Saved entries
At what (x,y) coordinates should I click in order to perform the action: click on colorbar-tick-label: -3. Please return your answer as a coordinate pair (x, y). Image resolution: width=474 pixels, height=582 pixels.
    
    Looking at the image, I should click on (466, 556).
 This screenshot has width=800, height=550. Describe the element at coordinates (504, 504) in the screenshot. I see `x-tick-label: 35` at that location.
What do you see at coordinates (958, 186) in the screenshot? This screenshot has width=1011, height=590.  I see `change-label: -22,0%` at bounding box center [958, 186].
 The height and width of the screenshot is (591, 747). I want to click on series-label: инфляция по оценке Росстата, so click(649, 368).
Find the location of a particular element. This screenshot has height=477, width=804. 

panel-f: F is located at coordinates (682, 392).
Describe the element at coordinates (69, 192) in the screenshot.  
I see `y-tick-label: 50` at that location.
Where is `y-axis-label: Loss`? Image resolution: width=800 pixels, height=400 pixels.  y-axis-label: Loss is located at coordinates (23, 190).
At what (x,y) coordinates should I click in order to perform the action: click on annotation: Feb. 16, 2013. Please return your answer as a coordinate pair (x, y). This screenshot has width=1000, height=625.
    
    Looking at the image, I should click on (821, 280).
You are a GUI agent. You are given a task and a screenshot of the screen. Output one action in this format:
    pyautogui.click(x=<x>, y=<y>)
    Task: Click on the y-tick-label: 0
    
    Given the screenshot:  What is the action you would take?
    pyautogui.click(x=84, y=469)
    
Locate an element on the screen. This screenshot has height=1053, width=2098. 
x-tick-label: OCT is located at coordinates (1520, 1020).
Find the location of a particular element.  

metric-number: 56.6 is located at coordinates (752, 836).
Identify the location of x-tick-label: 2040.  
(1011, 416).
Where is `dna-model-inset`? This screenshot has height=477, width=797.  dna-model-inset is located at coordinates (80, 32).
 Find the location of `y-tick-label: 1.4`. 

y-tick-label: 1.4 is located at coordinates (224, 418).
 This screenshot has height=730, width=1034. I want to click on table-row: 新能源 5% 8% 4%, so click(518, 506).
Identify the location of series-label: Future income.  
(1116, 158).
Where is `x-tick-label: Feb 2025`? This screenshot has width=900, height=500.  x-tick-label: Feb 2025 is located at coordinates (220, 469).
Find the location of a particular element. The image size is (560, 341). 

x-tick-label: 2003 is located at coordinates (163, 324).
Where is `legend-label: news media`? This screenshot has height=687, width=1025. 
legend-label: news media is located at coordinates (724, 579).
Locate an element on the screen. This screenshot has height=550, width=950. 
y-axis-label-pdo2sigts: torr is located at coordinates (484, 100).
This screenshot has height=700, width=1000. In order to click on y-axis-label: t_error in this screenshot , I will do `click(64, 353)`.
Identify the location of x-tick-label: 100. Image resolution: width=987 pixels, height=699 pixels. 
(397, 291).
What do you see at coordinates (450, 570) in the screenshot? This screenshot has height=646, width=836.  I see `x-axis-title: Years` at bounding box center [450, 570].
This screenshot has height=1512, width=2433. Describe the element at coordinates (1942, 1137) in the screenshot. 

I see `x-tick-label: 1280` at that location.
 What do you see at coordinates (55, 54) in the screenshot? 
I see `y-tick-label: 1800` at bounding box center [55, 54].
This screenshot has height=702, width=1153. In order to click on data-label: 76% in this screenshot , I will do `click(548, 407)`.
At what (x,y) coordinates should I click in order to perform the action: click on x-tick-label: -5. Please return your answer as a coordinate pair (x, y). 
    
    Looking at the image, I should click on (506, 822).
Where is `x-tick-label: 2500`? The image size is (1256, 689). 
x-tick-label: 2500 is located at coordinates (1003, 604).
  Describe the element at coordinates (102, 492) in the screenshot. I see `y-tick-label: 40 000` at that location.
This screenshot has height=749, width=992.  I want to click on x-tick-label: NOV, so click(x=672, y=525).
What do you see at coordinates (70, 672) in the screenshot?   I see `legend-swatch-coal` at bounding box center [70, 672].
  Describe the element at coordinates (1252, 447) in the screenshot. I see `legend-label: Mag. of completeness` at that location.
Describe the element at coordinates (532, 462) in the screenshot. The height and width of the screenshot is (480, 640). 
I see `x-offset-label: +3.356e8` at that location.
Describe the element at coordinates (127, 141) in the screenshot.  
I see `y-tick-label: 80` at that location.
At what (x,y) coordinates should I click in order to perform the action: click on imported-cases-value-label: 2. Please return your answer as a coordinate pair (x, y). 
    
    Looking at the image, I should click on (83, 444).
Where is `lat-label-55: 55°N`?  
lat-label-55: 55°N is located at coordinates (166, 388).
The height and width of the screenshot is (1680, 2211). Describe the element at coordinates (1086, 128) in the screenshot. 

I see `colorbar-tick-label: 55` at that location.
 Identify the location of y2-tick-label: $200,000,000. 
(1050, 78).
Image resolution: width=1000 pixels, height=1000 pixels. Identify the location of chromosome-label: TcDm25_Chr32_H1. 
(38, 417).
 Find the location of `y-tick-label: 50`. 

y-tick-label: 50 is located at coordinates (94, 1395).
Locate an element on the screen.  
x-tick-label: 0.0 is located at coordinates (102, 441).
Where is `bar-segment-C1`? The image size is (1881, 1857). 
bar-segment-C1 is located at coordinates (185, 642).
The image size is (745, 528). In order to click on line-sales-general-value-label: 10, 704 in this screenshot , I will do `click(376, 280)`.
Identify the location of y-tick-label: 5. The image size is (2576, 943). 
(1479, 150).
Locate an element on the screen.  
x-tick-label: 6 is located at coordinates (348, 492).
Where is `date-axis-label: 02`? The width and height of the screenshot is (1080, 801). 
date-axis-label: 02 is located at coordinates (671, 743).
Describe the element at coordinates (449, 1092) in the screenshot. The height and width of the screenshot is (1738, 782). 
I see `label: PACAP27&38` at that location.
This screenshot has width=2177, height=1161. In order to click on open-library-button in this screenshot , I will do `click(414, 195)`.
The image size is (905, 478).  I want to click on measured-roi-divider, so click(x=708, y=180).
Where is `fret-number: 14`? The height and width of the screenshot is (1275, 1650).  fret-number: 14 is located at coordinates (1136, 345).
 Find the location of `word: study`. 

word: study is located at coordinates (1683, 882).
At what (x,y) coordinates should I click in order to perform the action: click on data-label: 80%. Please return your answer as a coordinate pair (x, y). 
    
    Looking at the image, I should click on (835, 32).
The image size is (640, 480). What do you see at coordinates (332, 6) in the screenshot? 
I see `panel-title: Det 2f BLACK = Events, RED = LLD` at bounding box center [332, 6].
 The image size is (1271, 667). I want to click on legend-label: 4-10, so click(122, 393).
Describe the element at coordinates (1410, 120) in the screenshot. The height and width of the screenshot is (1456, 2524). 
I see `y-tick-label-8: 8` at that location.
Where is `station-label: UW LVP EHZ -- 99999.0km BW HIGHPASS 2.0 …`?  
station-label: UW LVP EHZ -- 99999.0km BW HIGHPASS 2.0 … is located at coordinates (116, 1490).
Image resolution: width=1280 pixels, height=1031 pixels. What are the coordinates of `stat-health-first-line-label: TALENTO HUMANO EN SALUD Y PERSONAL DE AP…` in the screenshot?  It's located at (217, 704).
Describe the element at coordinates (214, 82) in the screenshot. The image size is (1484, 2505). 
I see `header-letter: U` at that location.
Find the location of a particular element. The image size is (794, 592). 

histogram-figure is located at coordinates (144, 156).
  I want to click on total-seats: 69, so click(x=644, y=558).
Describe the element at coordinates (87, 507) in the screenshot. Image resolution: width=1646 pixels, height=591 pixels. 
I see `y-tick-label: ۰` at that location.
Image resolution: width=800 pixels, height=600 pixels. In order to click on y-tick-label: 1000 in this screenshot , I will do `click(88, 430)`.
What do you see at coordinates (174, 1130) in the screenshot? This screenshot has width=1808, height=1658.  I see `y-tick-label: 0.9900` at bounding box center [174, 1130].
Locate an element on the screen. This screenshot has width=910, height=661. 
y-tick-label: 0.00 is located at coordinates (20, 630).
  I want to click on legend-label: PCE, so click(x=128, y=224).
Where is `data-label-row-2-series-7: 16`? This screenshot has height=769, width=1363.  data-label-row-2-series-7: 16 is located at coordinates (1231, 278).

### TASK
Turn the lines of the material above, from the line containing "What do you see at coordinates (450, 570)" through the line containing "center [55, 54].", inclusive, into a numbered list with blank lines omitted.

### YOUR SOLUTION
1. What do you see at coordinates (450, 570) in the screenshot? This screenshot has height=646, width=836.  I see `x-axis-title: Years` at bounding box center [450, 570].
2. This screenshot has height=1512, width=2433. Describe the element at coordinates (1942, 1137) in the screenshot. 
3. I see `x-tick-label: 1280` at that location.
4.  What do you see at coordinates (55, 54) in the screenshot? 
5. I see `y-tick-label: 1800` at bounding box center [55, 54].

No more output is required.